Dividend Investors: Don't Forget About Canada

by: Nelson Smith

Here on Seeking Alpha, there have been seemingly countless articles written on high yielding favorites like Annaly Capital, (NYSE:NLY) American Capital Agency Corp, (NASDAQ:AGNC) Realty Income, (NYSE:O) Altria, (NYSE:MO) AT&T, (NYSE:T) and Vodafone. (NASDAQ:VOD) Considering uncertain markets and low treasury yields, these stocks have become popular choices among investors looking for attractive dividends.

There are various pros and cons for investing in the above stocks, but this article isn't about them. Rather, I'm going to focus on stocks that American investors often overlook, simply because they are Canadian.

Canada is a terrific market. Canada has been delivering consistently better economic numbers than the U.S. Its unemployment rate is lower and interest rates are higher than the United States. GDP growth has outperformed since the Great Recession. Canada has also been a huge beneficiary of the global commodity boom, especially thanks to the massive reserves in the Alberta oil sands.
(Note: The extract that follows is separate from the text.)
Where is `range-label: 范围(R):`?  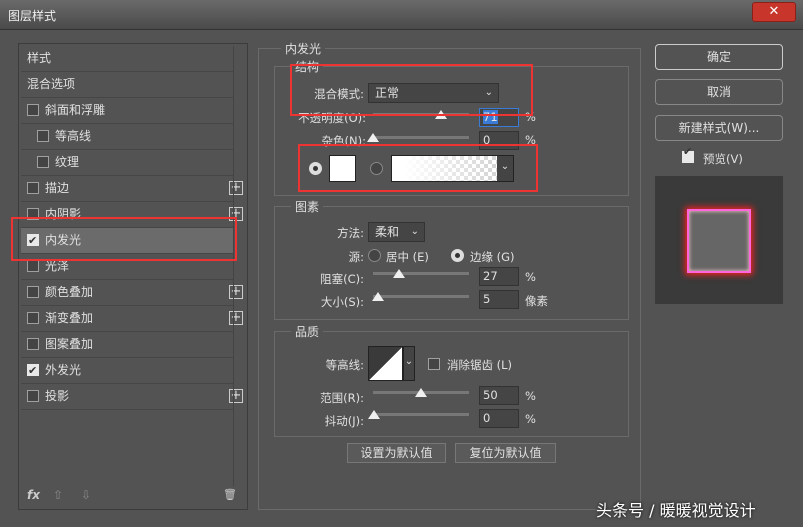 range-label: 范围(R): is located at coordinates (342, 398).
Sure, Canada has its own set of headwinds - the consumer is riddled with debt and many pundits are calling for a massive correction in the housing market - among other challenges. Plus, their largest trading partner, The United States, is currently dealing with their own tepid economy. Weaknesses aside, Canada can be a solid place to invest.

Most Americans can do so easily. Most online brokerages offer Canadian stock trading, although you may have to pay a small premium to do so. Of course, you are taking on currency risk to do so, keep that in mind if you decide to invest in Canada.

From 2002-2006, a large percentage of IPOs in the Canadian market were in the income trust space. Like REITs, income trusts are mature businesses that pay the majority of their profits back to shareholders, and investors enjoyed both the generous dividends and capital gains as other investors flooded into the space, attracted by the yields. Plus, Canadian tax law at the time allowed income trusts to pay very little in corporate tax, since distributions were taxed in the hands of shareholders.

All good things must come to an end though, and the Canadian Government closed the tax loophole in 2006, effective January 2011. The Government allowed oil and gas trusts and REITs to operate under the old tax rules, but all business trusts would convert back to corporations. The result of this are all sorts of previous income trusts that have converted back to corporations, yet have maintained their high dividends. Here are 5 you should consider.

1. Roger's Sugar (OTC:RSGUF)

Canada, like many other industrial nations, protects their own sugar producers by placing tariffs that would make imported product uncompetitive. Along with privately held competitor Redpath, they control over 90% of Canada's sugar market. They've recently grown their quarterly dividend from 8.5 cents to 9 cents, and it currently yields 5.86%.

2. Pizza Pizza Royalty Fund (OTC:PZRIF)

What's more steady than the pizza business? With a large presence in Ontario, Canada's largest province, Pizza Pizza is a steady business. Unit holders are paid from a 6% royalty directly from the top line of franchisees. They cut the dividend in 2011 as they were affected by the new tax rules, but the current 6 cent monthly distribution puts the yield at 6.73%.

3. Extendicare REIT (EXETD.PK)

Extendicare is in the seniors' assisted living space, owning homes all throughout Canada and the United States. As we all know, populations are getting older, and most of these older people are going to end up needing some sort of assistance when they get older. They've maintained their 7 cent monthly dividend since 2009, and it currently yields 11.54%.

4. Davis and Henderson Corporation (OTC:DHIFF)

Davis and Henderson are in two separate businesses, they print the majority of checks used in Canada, as well as owning the software used by various financial professionals, the largest group being real estate agents and mortgage brokers. It currently pays a 31 cent quarterly dividend for a 6.28% dividend.

5. Bell Aliant (OTC:BLIAF)

Bell Aliant was formed back in 1999, as the provincial governments of Canada's Atlantic provinces finally deregulated their telecommunications monopoly. Canada's largest telecom company, Bell, owns 53% of the company and effectively controls it. Bell Aliant only controls the stable wireline business, as their mother company controls the wireless side of the business. The stock currently yields 7.24%.

Don't let the low volumes of the pink sheet issues fool you. All these stocks are mid caps in Canada, and liquidity isn't a problem.

These are just a few examples of high yielding Canadian stocks. There are many more former income trusts that continue to pay investors attractive yields. Perhaps it's time to go north in search of yield.

Disclosure: I am long OTC:RSGUF. I wrote this article myself, and it expresses my own opinions. I am not receiving compensation for it (other than from Seeking Alpha). I have no business relationship with any company whose stock is mentioned in this article.